SHORT TASK
Copy everything from the line containing "Given: Open the jersey close-up photo" down to the line containing "click(263, 193)", switching "Roles" to "Permissions" and leaving the rest as it stands.

ENTRIES SHOWN
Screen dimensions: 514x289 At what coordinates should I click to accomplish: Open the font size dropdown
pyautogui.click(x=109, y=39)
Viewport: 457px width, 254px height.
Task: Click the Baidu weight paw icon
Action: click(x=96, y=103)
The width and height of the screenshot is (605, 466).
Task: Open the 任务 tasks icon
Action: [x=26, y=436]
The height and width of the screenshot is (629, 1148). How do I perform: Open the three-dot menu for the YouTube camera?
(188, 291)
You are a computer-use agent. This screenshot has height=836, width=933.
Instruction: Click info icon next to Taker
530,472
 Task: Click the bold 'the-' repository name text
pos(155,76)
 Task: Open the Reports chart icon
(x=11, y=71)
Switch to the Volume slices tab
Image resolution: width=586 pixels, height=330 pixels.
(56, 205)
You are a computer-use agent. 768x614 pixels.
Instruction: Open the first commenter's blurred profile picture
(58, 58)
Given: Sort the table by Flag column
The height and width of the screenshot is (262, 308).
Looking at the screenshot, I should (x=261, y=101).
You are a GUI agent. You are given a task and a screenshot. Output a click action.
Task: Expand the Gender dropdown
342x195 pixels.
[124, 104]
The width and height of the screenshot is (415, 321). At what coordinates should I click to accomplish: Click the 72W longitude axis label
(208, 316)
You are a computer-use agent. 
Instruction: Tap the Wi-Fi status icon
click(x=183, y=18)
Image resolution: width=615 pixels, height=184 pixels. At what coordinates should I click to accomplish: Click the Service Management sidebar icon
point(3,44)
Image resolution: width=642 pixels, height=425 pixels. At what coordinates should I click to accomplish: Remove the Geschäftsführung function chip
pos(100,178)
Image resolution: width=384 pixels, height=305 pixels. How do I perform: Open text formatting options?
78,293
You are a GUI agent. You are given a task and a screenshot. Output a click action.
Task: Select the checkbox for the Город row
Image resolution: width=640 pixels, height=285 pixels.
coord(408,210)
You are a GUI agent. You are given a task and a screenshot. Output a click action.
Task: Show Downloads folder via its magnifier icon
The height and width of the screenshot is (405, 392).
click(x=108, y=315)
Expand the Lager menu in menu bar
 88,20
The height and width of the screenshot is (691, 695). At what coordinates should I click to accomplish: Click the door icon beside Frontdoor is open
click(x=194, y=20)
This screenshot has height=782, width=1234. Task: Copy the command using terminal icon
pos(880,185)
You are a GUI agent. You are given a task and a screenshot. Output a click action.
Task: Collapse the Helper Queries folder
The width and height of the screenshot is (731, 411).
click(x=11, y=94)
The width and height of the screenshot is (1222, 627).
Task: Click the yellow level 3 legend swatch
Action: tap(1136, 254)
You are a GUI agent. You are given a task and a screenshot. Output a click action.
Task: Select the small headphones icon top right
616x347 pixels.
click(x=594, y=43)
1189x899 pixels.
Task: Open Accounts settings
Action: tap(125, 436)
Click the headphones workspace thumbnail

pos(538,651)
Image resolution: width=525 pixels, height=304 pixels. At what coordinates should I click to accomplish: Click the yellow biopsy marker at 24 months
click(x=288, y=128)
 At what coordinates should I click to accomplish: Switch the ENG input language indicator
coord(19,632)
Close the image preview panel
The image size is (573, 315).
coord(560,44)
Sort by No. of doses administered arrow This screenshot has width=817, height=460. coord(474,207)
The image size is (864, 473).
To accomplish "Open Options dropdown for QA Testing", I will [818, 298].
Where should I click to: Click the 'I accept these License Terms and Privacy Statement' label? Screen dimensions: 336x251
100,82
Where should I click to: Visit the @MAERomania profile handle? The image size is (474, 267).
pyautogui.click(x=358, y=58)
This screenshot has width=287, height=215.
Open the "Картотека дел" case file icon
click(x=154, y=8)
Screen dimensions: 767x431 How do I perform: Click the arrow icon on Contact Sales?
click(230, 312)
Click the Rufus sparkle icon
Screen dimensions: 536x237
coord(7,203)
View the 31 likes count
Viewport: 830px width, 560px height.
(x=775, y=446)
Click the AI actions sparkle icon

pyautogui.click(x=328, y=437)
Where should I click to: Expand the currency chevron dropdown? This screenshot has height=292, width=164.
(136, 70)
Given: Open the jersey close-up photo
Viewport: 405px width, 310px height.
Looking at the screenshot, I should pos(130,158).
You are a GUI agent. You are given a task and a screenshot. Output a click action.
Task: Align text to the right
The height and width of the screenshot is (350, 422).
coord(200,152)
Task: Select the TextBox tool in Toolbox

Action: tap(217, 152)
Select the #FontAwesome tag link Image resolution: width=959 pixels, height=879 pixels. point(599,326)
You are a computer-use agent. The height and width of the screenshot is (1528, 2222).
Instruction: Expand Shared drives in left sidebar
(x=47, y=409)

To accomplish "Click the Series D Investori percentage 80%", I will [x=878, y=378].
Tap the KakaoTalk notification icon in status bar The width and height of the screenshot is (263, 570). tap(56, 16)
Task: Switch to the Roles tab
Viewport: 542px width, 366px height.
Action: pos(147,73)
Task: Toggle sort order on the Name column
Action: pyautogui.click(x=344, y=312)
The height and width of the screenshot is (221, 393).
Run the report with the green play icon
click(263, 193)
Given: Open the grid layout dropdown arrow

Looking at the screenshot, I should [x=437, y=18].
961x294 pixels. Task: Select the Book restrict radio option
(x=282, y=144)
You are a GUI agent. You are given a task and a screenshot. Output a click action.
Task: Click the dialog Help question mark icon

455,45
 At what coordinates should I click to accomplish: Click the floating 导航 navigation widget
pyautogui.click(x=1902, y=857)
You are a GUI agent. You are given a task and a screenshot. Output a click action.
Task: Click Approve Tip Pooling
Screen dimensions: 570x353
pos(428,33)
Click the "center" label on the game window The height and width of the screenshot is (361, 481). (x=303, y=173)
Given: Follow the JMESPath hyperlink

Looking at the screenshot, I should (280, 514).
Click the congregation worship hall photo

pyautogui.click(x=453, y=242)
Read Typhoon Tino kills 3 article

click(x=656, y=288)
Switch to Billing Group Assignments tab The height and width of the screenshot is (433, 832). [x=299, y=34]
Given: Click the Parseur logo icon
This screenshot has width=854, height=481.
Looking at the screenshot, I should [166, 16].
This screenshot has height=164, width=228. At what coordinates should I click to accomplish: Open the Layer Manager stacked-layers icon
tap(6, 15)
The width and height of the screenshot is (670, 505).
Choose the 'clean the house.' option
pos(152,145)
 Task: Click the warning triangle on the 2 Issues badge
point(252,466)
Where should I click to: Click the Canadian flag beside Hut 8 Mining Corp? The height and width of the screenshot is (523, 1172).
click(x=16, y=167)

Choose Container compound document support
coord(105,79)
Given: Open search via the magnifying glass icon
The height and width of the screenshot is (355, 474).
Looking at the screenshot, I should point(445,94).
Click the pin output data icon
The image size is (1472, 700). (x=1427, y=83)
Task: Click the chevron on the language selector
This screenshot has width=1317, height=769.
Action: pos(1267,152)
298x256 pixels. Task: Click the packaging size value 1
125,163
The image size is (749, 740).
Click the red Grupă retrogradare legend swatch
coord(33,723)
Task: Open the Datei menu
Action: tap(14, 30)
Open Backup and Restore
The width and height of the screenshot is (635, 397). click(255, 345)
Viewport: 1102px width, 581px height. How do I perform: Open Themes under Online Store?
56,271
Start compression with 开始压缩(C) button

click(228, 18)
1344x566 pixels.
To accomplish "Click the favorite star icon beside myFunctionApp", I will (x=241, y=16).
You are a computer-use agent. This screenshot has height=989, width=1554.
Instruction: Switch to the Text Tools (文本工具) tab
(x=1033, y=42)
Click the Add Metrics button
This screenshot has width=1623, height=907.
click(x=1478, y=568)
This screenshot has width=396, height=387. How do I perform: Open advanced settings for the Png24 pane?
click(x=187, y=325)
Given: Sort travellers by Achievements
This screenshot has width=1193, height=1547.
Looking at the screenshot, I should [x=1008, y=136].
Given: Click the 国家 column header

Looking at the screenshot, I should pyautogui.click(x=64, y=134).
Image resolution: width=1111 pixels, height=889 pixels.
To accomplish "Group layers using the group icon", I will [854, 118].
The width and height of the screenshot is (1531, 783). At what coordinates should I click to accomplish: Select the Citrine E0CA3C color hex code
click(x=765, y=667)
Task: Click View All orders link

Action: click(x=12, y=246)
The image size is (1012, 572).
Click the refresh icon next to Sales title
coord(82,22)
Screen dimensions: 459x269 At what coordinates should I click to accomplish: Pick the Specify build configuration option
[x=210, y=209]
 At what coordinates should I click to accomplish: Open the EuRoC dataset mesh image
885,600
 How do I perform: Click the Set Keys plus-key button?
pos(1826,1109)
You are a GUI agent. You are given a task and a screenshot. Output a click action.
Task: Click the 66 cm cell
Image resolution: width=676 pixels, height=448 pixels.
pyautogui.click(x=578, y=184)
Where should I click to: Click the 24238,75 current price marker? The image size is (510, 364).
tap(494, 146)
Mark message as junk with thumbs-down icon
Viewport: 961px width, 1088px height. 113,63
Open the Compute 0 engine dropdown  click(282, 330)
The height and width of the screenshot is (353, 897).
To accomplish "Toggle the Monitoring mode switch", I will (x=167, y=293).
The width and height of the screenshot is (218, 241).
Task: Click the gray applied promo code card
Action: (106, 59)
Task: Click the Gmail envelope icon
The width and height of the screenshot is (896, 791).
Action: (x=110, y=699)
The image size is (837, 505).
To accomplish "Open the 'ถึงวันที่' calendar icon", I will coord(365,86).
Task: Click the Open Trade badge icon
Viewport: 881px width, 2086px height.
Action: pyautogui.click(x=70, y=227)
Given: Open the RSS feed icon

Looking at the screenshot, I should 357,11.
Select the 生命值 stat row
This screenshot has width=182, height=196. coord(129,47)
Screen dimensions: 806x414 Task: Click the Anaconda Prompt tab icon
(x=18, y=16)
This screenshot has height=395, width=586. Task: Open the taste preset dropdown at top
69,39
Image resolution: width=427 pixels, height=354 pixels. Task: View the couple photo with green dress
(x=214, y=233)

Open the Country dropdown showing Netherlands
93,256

OUTPUT OF THE TASK
Given: Open the jersey close-up photo
Viewport: 405px width, 310px height.
Looking at the screenshot, I should pos(130,158).
You are a GUI agent. You are given a task and a screenshot. Output a click action.
Task: Align text to the right
The height and width of the screenshot is (350, 422).
coord(200,152)
Task: Select the TextBox tool in Toolbox

Action: tap(217, 152)
Select the #FontAwesome tag link Image resolution: width=959 pixels, height=879 pixels. point(599,326)
You are a computer-use agent. The height and width of the screenshot is (1528, 2222).
Instruction: Expand Shared drives in left sidebar
(x=47, y=409)

To accomplish "Click the Series D Investori percentage 80%", I will [x=878, y=378].
Tap the KakaoTalk notification icon in status bar The width and height of the screenshot is (263, 570). tap(56, 16)
Task: Switch to the Permissions tab
Viewport: 542px width, 366px height.
Action: pos(147,73)
Task: Toggle sort order on the Name column
Action: pyautogui.click(x=344, y=312)
The height and width of the screenshot is (221, 393).
Run the report with the green play icon
click(263, 193)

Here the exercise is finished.